Just to be clear, Oprah Winfrey was actually talking there about the One God of monotheistic religion, not herself. It is an old and easy joke, I know, to say that The Oprah Winfrey Show was like a religion, but there was some truth to it. If Oprah’s show was never an out-and-out faith, it did have the tone, precepts and attitude of one.
And Wednesday, the woman who shaped and changed millions of lives through TV closed her show with an overtly spiritual message. In the process, she told her audience that they were the rock on whom she would found her church and the one who would spread her message forth, while she completed her work and was assumed bodily to Heaven. Or at least to basic cable.
The final episode was a far quieter and more intimate affair than the two-part extravaganza at the United Center: no celebrities, no concerts, no prize giveaways. But it was also more affecting and engaging, if not entertaining in the showbiz sense. Watching her last hour, I realized the problem with the celebrity goodbye special: there wasn’t enough Oprah in it.
That is, it gave us lots of stars praising Oprah, and Oprah reacting, but there was very little of her voice. Ultimately The Oprah Winfrey Show was not about the guests; it was about her, and you, and the feeling of the space between the two closing. And whether you found her final spiritual meditations to her audience profound or hokey, they were above all proof again of what a fantastic broadcaster she is.
For one thing: it’s easy for an occasional viewer of Oprah—someone who knows James Frey and the teary, confessional, dramatic episodes—to forget how casually funny she can be. But that’s what she was when she led off, remembering her early days in broadcasting, and self-deprecatingly narrating over footage of her first show, braving her nerves with “no hair and makeup team, just a Jheri Curl and a bad fur coat.”
From there, she turned to her audience, and how they should carry on without her. Oprah says she likes to consider herself a teacher—”This, my friends, will be our last class from this stage”—but her talk had the unmistakable cadences of a sermon and the inversions of a religious orator: “[I saw] myself in you, and you in me.” Like a prophet telling her disciples how to carry on, she emphasized that every viewer of hers has a platform, that their own lives are their talk shows and that they each should “know what sparks the light in you, so that you in your own way can illuminate the world.”
It’s the sort of pronouncement that makes it easy for cynics like me to snark about Oprah—and I have!—but it must be said: at least here was a mammoth TV celebrity who for 25 years did a show that was mostly about telling people to be better to one another and themselves. She may have dabbled in sensationalism and given a platform to hokum like The Secret, but she also went into mainstream living rooms to raise awareness about abuse, encourage altruism and foster tolerance.

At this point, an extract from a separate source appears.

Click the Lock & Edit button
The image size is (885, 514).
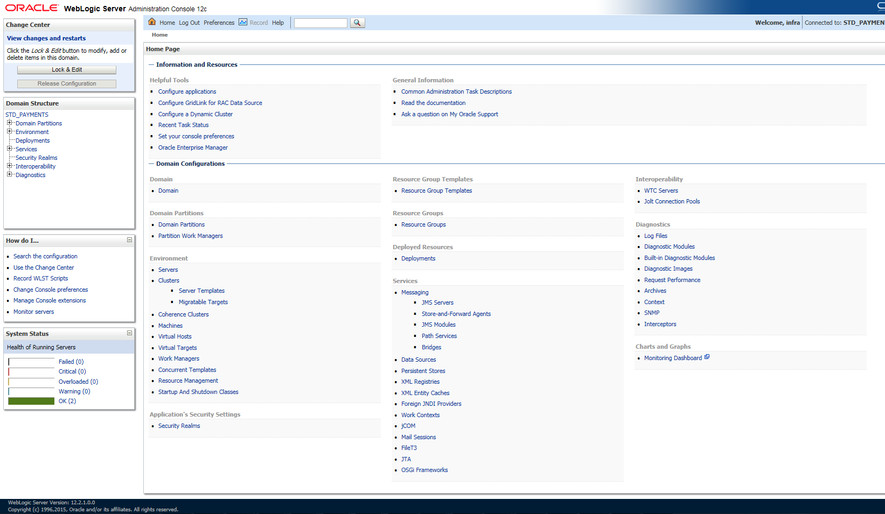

And she did it all with the constant reassurance that her viewers were good people, that they could believe in themselves and that they had the power to make good things happen. “There is a difference,” she said Wednesday, “between thinking you deserve to be happy and knowing that you are worthy of happiness.”
Do I know what that means? Hell no! Not a clue! But it’s a beautifully turned line, and I can see the appeal of parsing out the difference between “deserving” and “worthy” and trying to apply that to one’s own life. It’s same the kind of philosophical puzzle-work that religion offers.

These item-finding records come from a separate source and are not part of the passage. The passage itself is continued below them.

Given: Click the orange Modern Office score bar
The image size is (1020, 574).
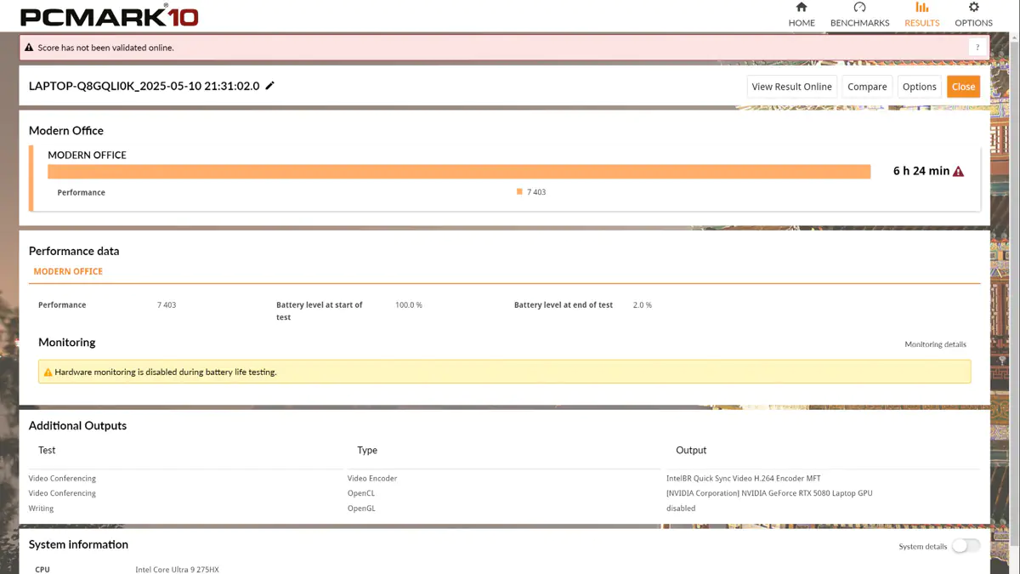Looking at the screenshot, I should coord(459,172).
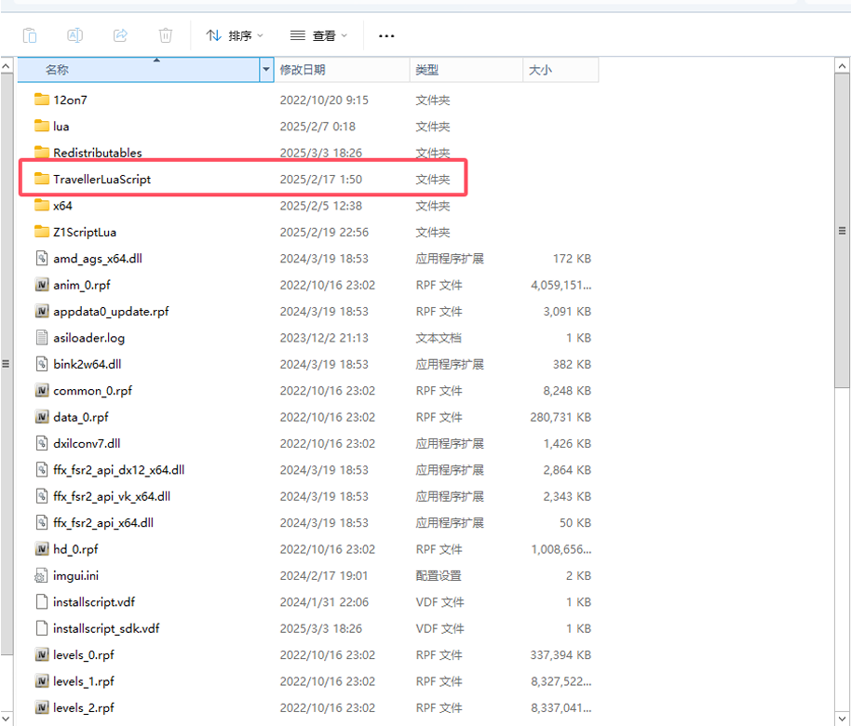Sort by the 类型 column header
This screenshot has width=851, height=726.
(x=426, y=70)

Sure, you can argue with the various ways she delivered that message—all that talk about “blocking our own blessings because we don’t feel inherently good enough” and so on. But what made Oprah such a phenomenal and deeply loved vessel for that message is that she always emphasized that she wasn’t just handing down answers from a mountain—she was figuring out all this stuff in her own life.
And if many aspects of her life now are easier than the average non-billionaire’s, she came to it by starting from nothing. For years, her show has been not just been a conversation with the audience but a conversation backward in time, with the troubled girl that Oprah had been. “I am truly amazed,” she reflected, “that I, who started out in rural Mississippi in 1954, when the vision for a black girl was limited to either being a maid or a teacher in a segregated school could end up here. It is no coincidence that a lonely little girl”—and here she started crying:
who felt not a lot of love, even though my parents and grandparents did the best they could, it is no coincidence that I grew up to feel the genuine kindness, affection, trust and validation from millions of you all over the world. From you whose names I will never know, I learned what love is. You, and this show, have been the great love of my life. [Ed. note: Sorry, Stedman.]
And right there you have what made Oprah far more than just another good talk show host. It was as if she were saying: I haven’t finished with The Oprah Winfrey Show: You have. The sermon is ended; go forth and spread the word of Oprah.